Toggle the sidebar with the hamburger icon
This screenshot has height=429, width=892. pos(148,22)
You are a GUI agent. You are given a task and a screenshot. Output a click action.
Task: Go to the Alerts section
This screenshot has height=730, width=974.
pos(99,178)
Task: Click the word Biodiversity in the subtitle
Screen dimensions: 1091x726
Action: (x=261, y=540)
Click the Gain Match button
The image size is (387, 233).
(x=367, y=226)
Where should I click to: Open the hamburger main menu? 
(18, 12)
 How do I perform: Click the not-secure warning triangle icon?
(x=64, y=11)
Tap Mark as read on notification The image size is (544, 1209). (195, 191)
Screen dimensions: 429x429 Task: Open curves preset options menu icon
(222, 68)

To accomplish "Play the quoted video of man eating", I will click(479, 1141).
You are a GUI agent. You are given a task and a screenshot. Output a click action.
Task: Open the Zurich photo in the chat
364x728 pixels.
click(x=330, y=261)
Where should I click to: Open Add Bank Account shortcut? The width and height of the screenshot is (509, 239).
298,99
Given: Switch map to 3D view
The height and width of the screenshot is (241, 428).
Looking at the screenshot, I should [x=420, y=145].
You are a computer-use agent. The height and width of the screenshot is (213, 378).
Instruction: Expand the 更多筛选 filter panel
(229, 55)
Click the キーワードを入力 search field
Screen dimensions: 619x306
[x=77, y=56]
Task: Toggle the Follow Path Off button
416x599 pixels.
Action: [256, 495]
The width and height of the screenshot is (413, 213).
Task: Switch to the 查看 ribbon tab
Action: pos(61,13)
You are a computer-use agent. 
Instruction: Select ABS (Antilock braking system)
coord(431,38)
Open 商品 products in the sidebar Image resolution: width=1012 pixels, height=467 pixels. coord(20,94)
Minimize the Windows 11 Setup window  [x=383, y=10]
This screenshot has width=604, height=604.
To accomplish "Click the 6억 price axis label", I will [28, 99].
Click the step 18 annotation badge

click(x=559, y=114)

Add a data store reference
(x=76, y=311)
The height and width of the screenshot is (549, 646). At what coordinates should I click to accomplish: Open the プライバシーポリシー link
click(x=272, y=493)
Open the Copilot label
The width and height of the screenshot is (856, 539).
________________
Activity
Please retype the listing above with no line missing.

Task solution
Toggle the sidebar with the hamburger icon
This screenshot has height=429, width=892. pos(148,22)
You are a GUI agent. You are given a task and a screenshot. Output a click action.
Task: Go to the Alerts section
This screenshot has height=730, width=974.
pos(99,178)
Task: Click the word Biodiversity in the subtitle
Screen dimensions: 1091x726
Action: (x=261, y=540)
Click the Gain Match button
The image size is (387, 233).
(x=367, y=226)
Where should I click to: Open the hamburger main menu? 
(18, 12)
 How do I perform: Click the not-secure warning triangle icon?
(x=64, y=11)
Tap Mark as read on notification The image size is (544, 1209). (195, 191)
Screen dimensions: 429x429 Task: Open curves preset options menu icon
(222, 68)

To accomplish "Play the quoted video of man eating", I will click(479, 1141).
You are a GUI agent. You are given a task and a screenshot. Output a click action.
Task: Open the Zurich photo in the chat
364x728 pixels.
click(x=330, y=261)
Where should I click to: Open Add Bank Account shortcut? The width and height of the screenshot is (509, 239).
298,99
Given: Switch map to 3D view
The height and width of the screenshot is (241, 428).
Looking at the screenshot, I should [x=420, y=145].
You are a computer-use agent. The height and width of the screenshot is (213, 378).
Instruction: Expand the 更多筛选 filter panel
(229, 55)
Click the キーワードを入力 search field
Screen dimensions: 619x306
[x=77, y=56]
Task: Toggle the Follow Path Off button
416x599 pixels.
Action: [256, 495]
The width and height of the screenshot is (413, 213).
Task: Switch to the 查看 ribbon tab
Action: pos(61,13)
You are a computer-use agent. 
Instruction: Select ABS (Antilock braking system)
coord(431,38)
Open 商品 products in the sidebar Image resolution: width=1012 pixels, height=467 pixels. coord(20,94)
Minimize the Windows 11 Setup window  [x=383, y=10]
This screenshot has width=604, height=604.
To accomplish "Click the 6억 price axis label", I will [28, 99].
Click the step 18 annotation badge

click(x=559, y=114)

Add a data store reference
(x=76, y=311)
The height and width of the screenshot is (549, 646). At what coordinates should I click to accomplish: Open the プライバシーポリシー link
click(x=272, y=493)
Open the Copilot label
The width and height of the screenshot is (856, 539).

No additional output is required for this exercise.